## Task details
Please restate word for word each line from the one containing "Given: Toggle the" to the last line of the records below, and drop the pictures.

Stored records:
=== Section Start ===
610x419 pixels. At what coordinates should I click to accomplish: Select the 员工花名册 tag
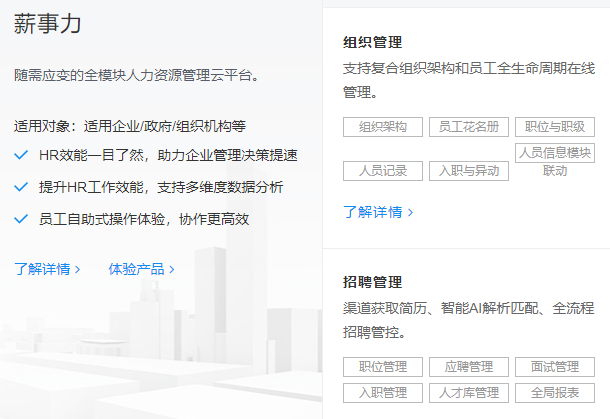click(469, 127)
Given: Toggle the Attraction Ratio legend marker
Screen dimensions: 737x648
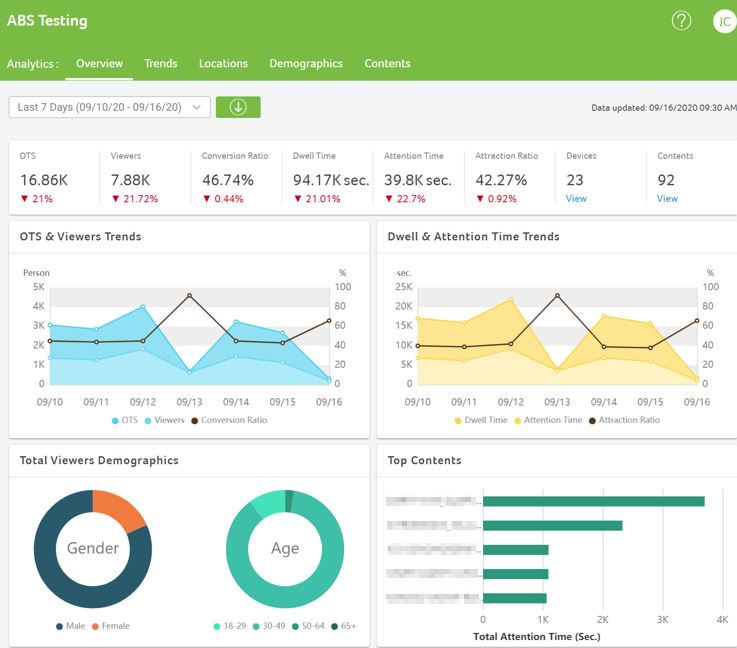Looking at the screenshot, I should [x=592, y=421].
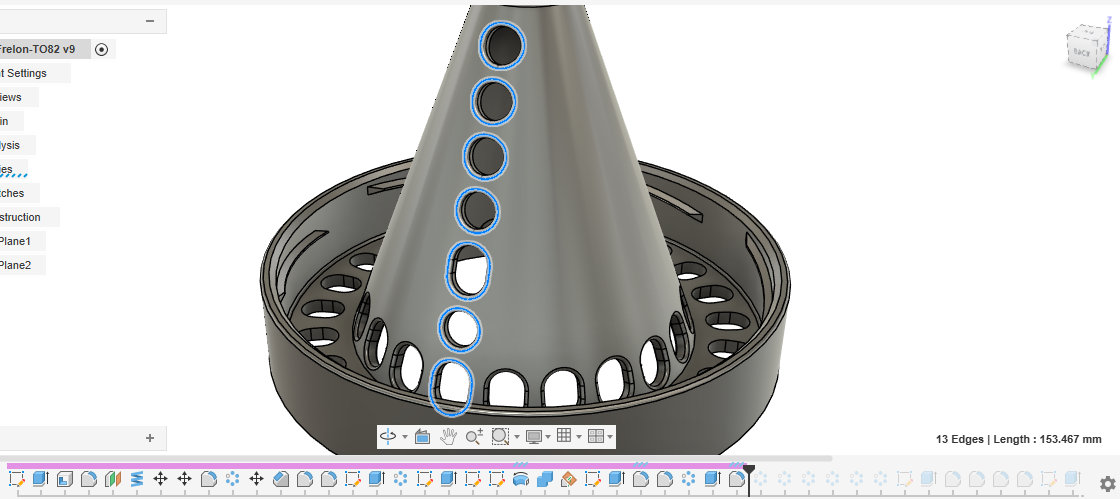Activate the Frelon-TO82 v9 component radio button

[x=102, y=49]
=== Section End ===
## Written solution
Given: Toggle the Attraction Ratio legend marker
Screen dimensions: 737x648
Looking at the screenshot, I should [x=592, y=421].
Activate the Frelon-TO82 v9 component radio button

[x=102, y=49]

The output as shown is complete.